La commune de Saint-Cyprien conteste le paiement de l’impôt sur les sociétés pour la gestion de son port de plaisance de 3 000 anneaux, en se fondant sur les articles 206 et 207 du code général des impôts qui indiquent que les « régies de services publics » sont exonérés de l’impôt sur les sociétés. Or, l’exploitation du port est assurée depuis juillet 1996 par l’établissement public du port de Saint-Cyprien, régie municipale dotée de la personnalité morale.
Pourtant, l’arrêt du 27 novembre de la cour d’appel administrative de Marseille conclut que « les conditions d’exonération d’impôt sur les sociétés ne sont pas remplies. »

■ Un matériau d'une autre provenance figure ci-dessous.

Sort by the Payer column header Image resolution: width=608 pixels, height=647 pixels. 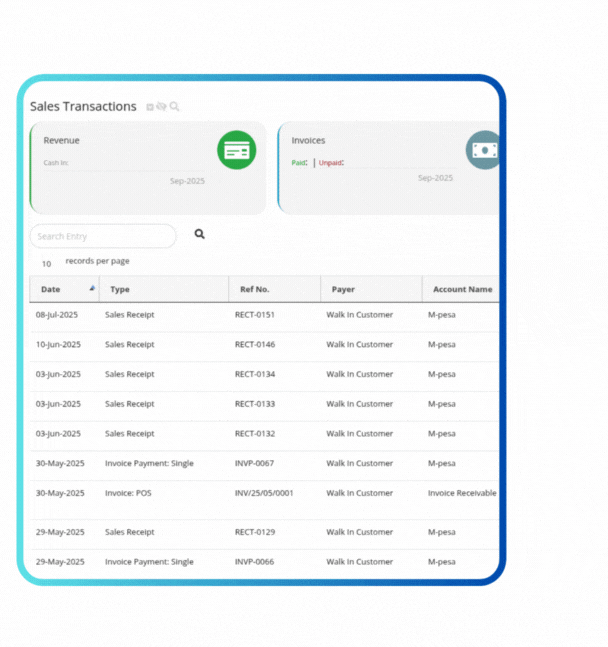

Exploitation à but lucratif - La commune argumentait sur le caractère non lucratif, et même « désintéressé », de l’exploitation. Le 27 novembre, la cour d’appel administrative de Marseille a nié à nouveau – elle l’avait déjà fait le 10 juillet 2009 – ce caractère non lucratif.
« L’objet de la régie communale ne consiste pas simplement à assurer la sécurité et la police du trafic maritime ou l’entretien des quais, digues, pontons… mais aussi à proposer des anneaux à la location et assurer des prestations payantes. »
De plus, la commune de Saint-Cyprien « n’a pas fourni d’éléments suffisants » sur les conditions d’exercice de l’exploitation pour « apprécier dans quelle mesure l’intérêt général bénéficie ou non d’une telle gestion » ou « permettant d’affirmer que sa gestion du port de plaisance ne s’exerce pas dans les mêmes conditions qu’une gestion privée à but lucratif ».
Pas d’intérêt général - La cour d’appel a aussi rejeté l’argument « d’intérêt général » avancé par la commune. Le juge avait négligé ce motif en 2009, ce que le Conseil d’Etat a qualifié d’erreur de droit dans sa décision du 7 mars 2012, qui renvoyait l’affaire vers la cour d’appel.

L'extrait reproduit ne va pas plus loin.